▶ [Exercise details]:
Copy out the lines below that hold the word "agent".

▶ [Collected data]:
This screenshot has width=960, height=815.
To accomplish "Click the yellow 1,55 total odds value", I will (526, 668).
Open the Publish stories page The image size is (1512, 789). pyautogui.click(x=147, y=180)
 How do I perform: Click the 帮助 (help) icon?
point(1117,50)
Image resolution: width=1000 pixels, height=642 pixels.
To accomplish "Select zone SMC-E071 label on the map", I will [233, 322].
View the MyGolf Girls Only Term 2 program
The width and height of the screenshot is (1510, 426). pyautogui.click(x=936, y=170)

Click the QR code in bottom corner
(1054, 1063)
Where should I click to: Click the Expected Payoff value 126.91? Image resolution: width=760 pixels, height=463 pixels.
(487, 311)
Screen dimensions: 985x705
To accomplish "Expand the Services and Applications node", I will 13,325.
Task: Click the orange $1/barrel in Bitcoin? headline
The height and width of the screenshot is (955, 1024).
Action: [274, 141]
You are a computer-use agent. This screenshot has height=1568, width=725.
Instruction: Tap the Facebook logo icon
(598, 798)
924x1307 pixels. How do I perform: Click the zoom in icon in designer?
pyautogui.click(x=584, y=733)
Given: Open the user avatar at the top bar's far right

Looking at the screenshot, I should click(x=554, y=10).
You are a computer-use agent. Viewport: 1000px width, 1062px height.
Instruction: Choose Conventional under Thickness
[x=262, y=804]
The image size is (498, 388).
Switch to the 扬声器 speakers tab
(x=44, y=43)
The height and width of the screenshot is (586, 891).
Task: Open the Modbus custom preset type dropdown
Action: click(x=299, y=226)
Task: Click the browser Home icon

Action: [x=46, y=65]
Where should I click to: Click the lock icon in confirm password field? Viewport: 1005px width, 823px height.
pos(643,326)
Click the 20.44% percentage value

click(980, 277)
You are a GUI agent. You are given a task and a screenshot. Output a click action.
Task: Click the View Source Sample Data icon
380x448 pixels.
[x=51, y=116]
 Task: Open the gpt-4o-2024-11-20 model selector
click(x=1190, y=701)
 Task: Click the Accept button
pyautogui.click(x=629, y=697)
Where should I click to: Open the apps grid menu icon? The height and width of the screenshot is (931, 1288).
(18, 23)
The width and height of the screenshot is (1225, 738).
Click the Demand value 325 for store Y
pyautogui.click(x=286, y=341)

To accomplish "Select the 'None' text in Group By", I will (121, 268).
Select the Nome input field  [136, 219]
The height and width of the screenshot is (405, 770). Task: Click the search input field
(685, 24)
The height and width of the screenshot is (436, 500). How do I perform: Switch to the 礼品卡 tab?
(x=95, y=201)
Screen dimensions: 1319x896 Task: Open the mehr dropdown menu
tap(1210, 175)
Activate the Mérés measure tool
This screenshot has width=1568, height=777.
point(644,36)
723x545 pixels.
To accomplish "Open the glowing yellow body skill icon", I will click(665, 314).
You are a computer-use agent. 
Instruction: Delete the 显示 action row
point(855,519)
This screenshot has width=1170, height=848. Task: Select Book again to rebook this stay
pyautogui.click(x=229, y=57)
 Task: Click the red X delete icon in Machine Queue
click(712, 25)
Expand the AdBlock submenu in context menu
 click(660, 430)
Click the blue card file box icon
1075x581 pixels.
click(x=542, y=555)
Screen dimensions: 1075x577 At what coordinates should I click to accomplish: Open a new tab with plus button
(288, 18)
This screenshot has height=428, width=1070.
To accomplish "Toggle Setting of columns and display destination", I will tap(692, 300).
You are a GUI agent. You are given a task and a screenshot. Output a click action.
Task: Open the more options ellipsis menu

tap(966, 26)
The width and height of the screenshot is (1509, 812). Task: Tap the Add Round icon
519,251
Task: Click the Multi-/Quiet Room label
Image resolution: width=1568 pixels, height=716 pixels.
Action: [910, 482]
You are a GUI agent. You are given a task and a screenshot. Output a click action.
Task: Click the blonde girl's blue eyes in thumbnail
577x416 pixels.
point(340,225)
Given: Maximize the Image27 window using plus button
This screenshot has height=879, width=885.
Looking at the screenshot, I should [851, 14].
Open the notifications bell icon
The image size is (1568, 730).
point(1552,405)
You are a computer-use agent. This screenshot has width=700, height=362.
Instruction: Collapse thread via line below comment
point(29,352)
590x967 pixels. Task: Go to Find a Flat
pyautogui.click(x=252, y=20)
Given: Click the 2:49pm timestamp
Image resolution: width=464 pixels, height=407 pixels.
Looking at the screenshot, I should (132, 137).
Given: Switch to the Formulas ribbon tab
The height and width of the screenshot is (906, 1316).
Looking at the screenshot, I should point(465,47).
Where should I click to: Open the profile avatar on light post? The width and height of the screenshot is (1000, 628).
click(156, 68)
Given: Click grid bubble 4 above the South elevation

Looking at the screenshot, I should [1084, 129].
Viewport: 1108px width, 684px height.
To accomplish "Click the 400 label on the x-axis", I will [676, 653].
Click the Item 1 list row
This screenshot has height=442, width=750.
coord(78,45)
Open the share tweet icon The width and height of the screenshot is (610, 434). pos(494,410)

▶ [Result of this exercise]:
You are a computer-use agent. This screenshot has height=1568, width=725.
You are a computer-use agent. Viewport: 1000px width, 1062px height.
You are a GUI agent. You are given a task and a screenshot. Output a click action.
You are a computer-use agent. 
You are a GUI agent. You are given a task and a screenshot. Output a click action.
You are a GUI agent. You are given a task and a screenshot. Output a click action.
You are a computer-use agent. This screenshot has width=700, height=362.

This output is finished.